By Kishor Napier-Raman and Noel Towell
Macquarie Street can be a place for second chances.
In 2018, Clifford Jennings was at the centre of a plot to stack the Young Nationals with his fellow alt-right sympathisers and drag the party down a nationalist rabbit hole. He subsequently resigned from the party and was banned for life amid an investigation into alleged ties to alt-right groups.
Five years on, Jennings is working in NSW parliament as a senior adviser for Liberal Democrat upper house MP John Ruddick.
Jennings, who’s also worked for veteran Bible basher Fred Nile, wound up in the office of Wagga Wagga independent MP Joe McGirr this year.
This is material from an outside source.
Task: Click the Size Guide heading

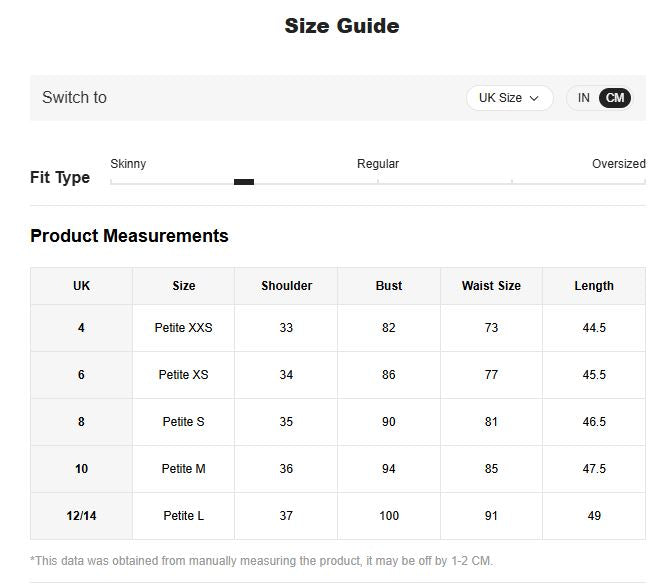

Upon learning of Jennings’ past, which included expressing views such as banning immigration to Australia from non-Western countries, McGirr dumped him.
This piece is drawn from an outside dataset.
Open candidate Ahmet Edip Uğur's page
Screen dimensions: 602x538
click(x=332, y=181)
That’s when Jennings got on the phone to Ruddick, with whom he’d already interviewed for a job.
Ruddick told CBD he was aware of Jennings’ past, but after some initial hesitation, he hired him because the party “believes in rehabilitation”.
Ruddick, who’s a staunch supporter of Israel, told this column he’d reached out to David Adler, head of the Australian Jewish Association, infamous for his unsavoury comments about Stan Grant and Lidia Thorpe during the Voice to parliament debate.
Adler vouched for Jennings’ pro-Israel bona fides, and recommended him as a staffer.
“He’s made some poor decisions in the past, but bottom line is he’s a consummate professional when it comes to staffing,” Ruddick told CBD.
“Will [Jennings] just wants to be a staffer, and he’s really, really good.”
PETER’S PICKS
Poor old Opposition Leader Peter Dutton has had a dodgy couple of days – brightened only by a bit of horror polling for his opposite number Anthony Albanese.
First, the Liberal Leader’s two endorsements for a vacant NSW senate spot – Zed Seselja and Andrew Constance – lost out to former Wentworth MP Dave Sharma, who pointedly did not have Dutton’s backing.
Further south that day, a sort of winnable spot on the party’s Victorian Senate ticket went to some dude called Kyle Hoppitt, who hopped over the top of Dutton’s pick Greg Mirabella in the contest.
Then on Monday, former Department of Home Affairs boss Michael Pezzullo – with whom Dutton had enjoyed a certain simpatico when they worked together enforcing the hardline “sovereign borders” policy on refugees and asylum seekers – was told his services would no longer be required.
Some of the thousands of indiscreet text messages from the former senior bureaucrat unearthed by this masthead’s investigation showed Pezzullo lobbying the Liberal Party hard for Dutton to get the Home Affairs ministry after Scott Morrison’s ascension to the prime ministership.
Dutton returned the favour after the text message scandal broke in September, publicly praising Pezzullo and his “passion” for home affairs, not that you’d expect any of that to save the departmental boss from his fate under a Labor government.
Still, you’d have to think that Dutton – whose office wasn’t going anywhere near our request for a comment on Monday – would be due a win soon.
HAWKE’S HOME
Sticking with Sunday’s NSW Liberal Senate preselection, party insiders are trying to figure out just how Dave Sharma, an outside shot days ago, managed to Steven Bradbury his way to victory.
Everyone across the party’s divided, broken factional landscape is trying to take a bit of credit for that win. Meanwhile, Sharma isn’t the only one who lucked out this week. Former immigration minister Alex Hawke, who shifted his supporters toward Sharma over the weekend, had another bump in his own road to another term in parliament.
CBD readers might recall Hawke harnessing the powers of Photoshop to win a preselection challenge in his own seat. But that preselection needed to be rubber-stamped by the party’s state executive, a formality that nearly didn’t happen, thanks to a rogue push from conservatives to delay Hawke’s endorsement until a motion to expel him from the party had been heard.
That motion related to allegations Hawke delayed preselections before the last federal election, leaving the party scrambling to find candidates at the eleventh hour. In the end, Hawke’s endorsement passed narrowly on Monday morning, with 17 voting in favour, against 10 non-responses and one abstention.
BY THE BOOK
The cat is well and truly out of the bag on the Netflix drama about the life and times of conwoman Belle Gibson, who found fame and fortune peddling false claims she had beaten cancer using wellness remedies, with the six-part series shooting in Melbourne.
US star Kaitlyn Dever, whose credits include Justified and Dopesick, was spotted by media filming in the central role last week.
But what is less well known is that the source material for the series comes from former journalists at The Age Beau Donelly and Nick Toscano and their 2017 book on Gibson’s fraud, The Woman Who Fooled the World.
The lads were tight-lipped when we asked them about their book being brought to the small screen and referred us to publicists for the drama’s producers, See-Saw Films.